In passing the Family and Medical Leave Act, Congress said it was acting in part to stop discrimination against both women and men. Women had suffered discrimination in hiring and promotions because of assumptions they would shoulder most of the care for children or sick family, and men had suffered discrimination because they were presumed not to need time off to perform the same care, Congress reasoned.
The court weighed that rationale against state governments' usual immunity from individuals' federal lawsuits. Congress can override that immunity in limited circumstances, and Nevada argued that Hibbs was not one of them.
The case began as a straightforward claim that Hibbs deserved time off from his job with the Nevada welfare office to care for his ailing wife.
Hibbs wanted to sue the state to enforce his right to family leave, but Nevada claimed it was immune from Hibbs' lawsuit under the Constitution's guarantee of state sovereignty.
In a series of previous cases, a narrow 5-4 majority ruled that Congress overstepped its authority in passing various civil rights and safety laws.
Taken together, the states' rights cases are considered the hallmark of the court's increasingly conservative bent under Rehnquist. It is noteworthy, then, that Rehnquist departed from that line of cases today.
Cornelia Pillard, a Georgetown University law professor who argued for Hibbs, said the ruling was a signal that the courts recognize the extent of sexual discrimination in the workplace.
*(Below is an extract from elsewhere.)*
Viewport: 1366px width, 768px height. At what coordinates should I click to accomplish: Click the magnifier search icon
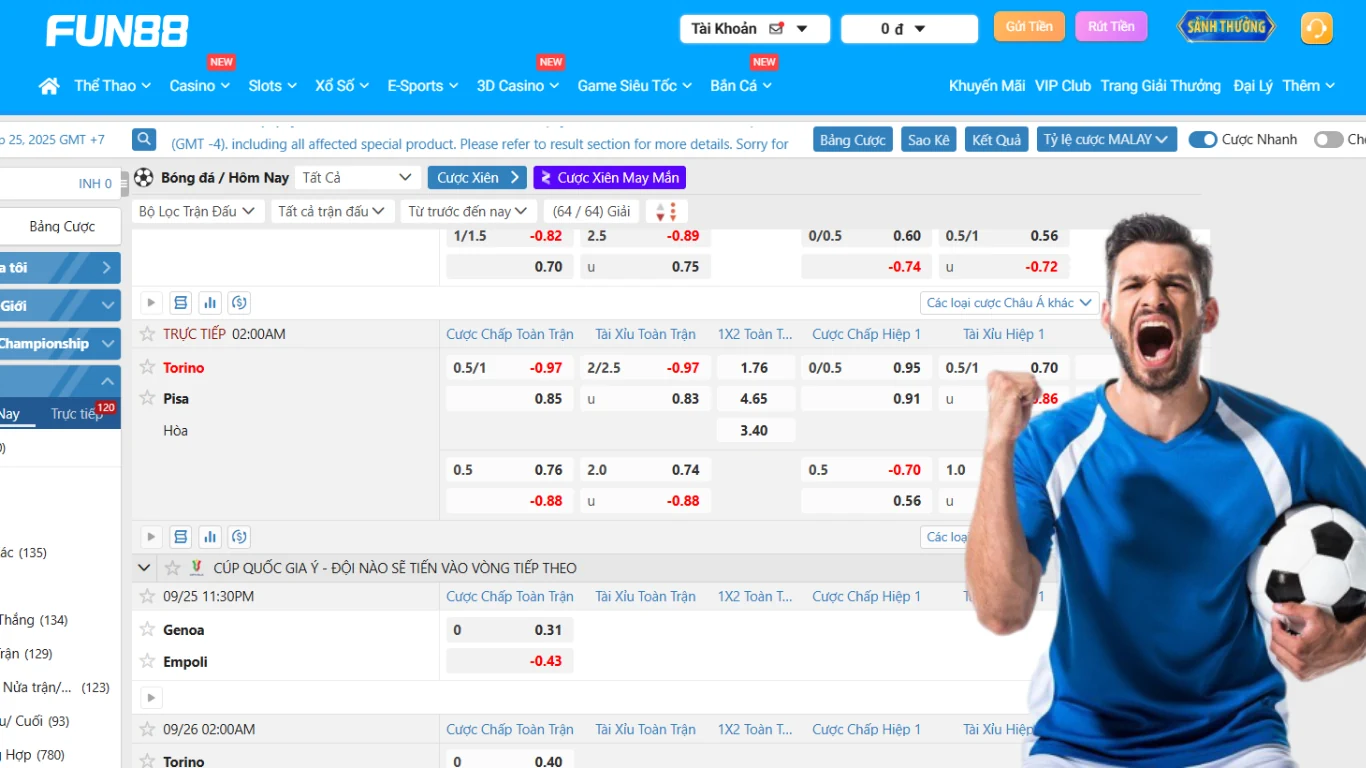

"It's persistent and it's pervasive and the court appreciates that," Pillard said. "The court concluded that there is a long history of employees experiencing this kind of discrimination."
Paul Taggert, formerly of the Nevada attorney general's office, who argued the case, said the Family Leave Act was not designed by Congress to be used as a remedy by disgruntled employees in gender discrimination cases. He had argued that the act was merely a leave benefit law.
Taggert noted that most states already have effective family and medical leave laws that protect all workers, so he said the case was never about protecting workers.
"I don't know that this was necessarily a victory for state employees," Taggert, who is in private practice, said today. "It has more to do with the power of the 11th and 14th amendments."
The Family Leave Act applies to all workers except those employed by very small businesses. That included the nearly 5 million people employed by state governments and the many million more who work for private companies.
The National Women's Law Center, which filed a friend-of-the-court brief, this morning called the ruling a "victory for workers everywhere."
Sun reporters
Benjamin Grove and Cy Ryan contributed to this story.